Features in this new micro-architecture are selected with low power and high performance per watt efficiency in mind. The pipeline is tailored to execute IA instructions as single atomic operations consisting of a single destination register and up to three source-registers and adheres to the Load-Op-Store instruction format. Further, using power efficient algorithms in areas like instruction decoding and scheduling (traditionally complex circuits that are power hungry) achieves high performance per watt efficiency. In addition, support for Hyper-threading technology (HT) is added; the instruction scheduling logic can find a pair of instructions from either the same thread or across threads in a given cycle to dispatch. HT is a feature that provides high performance per watt (typically 30% increases in performance for a 15% increase in power) efficiency in an in-order pipeline. Moreover, the use of specialized execution units is minimized.

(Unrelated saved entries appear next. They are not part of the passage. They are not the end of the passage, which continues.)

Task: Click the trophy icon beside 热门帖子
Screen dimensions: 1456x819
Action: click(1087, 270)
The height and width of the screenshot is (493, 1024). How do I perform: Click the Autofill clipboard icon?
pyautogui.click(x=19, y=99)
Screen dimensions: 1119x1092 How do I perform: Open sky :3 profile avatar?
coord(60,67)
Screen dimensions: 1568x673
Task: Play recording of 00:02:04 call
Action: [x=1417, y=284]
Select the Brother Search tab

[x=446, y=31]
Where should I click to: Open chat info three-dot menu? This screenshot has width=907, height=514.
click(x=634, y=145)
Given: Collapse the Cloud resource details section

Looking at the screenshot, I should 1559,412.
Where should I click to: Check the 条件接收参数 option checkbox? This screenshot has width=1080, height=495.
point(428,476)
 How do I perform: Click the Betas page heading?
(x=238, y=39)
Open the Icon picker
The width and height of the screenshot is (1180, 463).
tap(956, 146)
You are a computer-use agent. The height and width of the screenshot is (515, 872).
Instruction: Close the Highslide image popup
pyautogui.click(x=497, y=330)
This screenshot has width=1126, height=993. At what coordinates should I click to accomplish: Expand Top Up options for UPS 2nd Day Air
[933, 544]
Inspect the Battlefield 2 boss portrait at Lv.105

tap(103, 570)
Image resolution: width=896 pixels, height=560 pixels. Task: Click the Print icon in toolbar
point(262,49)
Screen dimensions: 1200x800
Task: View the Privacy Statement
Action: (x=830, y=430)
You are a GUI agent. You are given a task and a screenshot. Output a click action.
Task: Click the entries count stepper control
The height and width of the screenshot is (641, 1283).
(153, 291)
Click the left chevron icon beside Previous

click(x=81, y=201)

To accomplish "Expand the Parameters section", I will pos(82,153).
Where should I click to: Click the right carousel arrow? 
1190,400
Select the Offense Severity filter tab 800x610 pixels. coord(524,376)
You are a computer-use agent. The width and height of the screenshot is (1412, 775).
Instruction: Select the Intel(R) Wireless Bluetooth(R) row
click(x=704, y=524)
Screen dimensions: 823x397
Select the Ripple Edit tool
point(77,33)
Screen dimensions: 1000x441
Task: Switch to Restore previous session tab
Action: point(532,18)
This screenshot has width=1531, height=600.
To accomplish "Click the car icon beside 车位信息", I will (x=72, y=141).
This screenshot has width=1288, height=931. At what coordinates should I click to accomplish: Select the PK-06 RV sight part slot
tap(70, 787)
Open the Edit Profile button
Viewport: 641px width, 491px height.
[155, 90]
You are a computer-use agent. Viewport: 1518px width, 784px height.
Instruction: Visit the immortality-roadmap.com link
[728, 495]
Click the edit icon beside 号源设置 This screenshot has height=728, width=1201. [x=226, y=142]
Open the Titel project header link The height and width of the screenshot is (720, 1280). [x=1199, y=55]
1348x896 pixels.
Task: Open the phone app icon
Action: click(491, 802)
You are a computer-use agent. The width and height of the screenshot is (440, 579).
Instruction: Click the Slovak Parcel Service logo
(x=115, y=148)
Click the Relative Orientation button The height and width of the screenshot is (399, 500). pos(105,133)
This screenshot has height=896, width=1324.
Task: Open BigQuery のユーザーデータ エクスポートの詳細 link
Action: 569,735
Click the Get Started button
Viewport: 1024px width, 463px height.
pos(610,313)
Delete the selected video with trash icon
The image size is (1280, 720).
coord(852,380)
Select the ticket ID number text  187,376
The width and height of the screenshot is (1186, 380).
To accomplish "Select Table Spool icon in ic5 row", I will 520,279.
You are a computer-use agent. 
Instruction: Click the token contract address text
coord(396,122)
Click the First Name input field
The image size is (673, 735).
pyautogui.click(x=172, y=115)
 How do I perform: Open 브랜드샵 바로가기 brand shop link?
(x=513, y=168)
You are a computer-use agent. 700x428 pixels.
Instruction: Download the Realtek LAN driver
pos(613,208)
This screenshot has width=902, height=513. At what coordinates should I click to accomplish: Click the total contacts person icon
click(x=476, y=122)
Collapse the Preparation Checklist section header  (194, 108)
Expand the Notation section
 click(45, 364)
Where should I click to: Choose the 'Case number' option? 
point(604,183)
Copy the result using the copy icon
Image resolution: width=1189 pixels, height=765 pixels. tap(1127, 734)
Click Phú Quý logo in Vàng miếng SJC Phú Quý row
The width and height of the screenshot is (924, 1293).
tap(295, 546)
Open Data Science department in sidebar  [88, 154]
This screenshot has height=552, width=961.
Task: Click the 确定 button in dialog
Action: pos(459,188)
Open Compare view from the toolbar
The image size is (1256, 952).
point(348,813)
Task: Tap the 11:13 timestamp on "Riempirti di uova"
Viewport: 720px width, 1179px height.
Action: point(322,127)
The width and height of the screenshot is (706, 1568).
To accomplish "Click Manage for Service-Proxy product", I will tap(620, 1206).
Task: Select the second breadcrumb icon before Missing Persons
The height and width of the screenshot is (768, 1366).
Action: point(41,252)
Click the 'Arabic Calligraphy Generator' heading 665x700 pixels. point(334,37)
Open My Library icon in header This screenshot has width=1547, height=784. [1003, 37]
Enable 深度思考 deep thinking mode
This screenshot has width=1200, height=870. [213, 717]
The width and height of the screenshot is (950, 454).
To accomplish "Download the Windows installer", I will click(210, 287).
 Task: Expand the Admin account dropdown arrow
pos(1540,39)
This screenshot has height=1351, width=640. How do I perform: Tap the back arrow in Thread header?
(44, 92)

For example, the SIMD integer multiplier and Floating Point divider are used to execute instructions that would normally require a dedicated scalar integer multiplier and integer divider respectively. Finally, other features like activity-based control of instruction issue and dispatch of operations on the Front Side Bus are added for power reduction.

Several features support extended battery life including the new Intel® Deep Power Down Technology [2], which allows for a majority of the CPU functionality to be powered down except for an array that holds the micro-architectural state with very fast entry/exit times (<100us). Other micro-architecture features include Intel® 64 Architecture support, Intel® Digital Media Boost (SSE3), and Intel® Virtualization technology.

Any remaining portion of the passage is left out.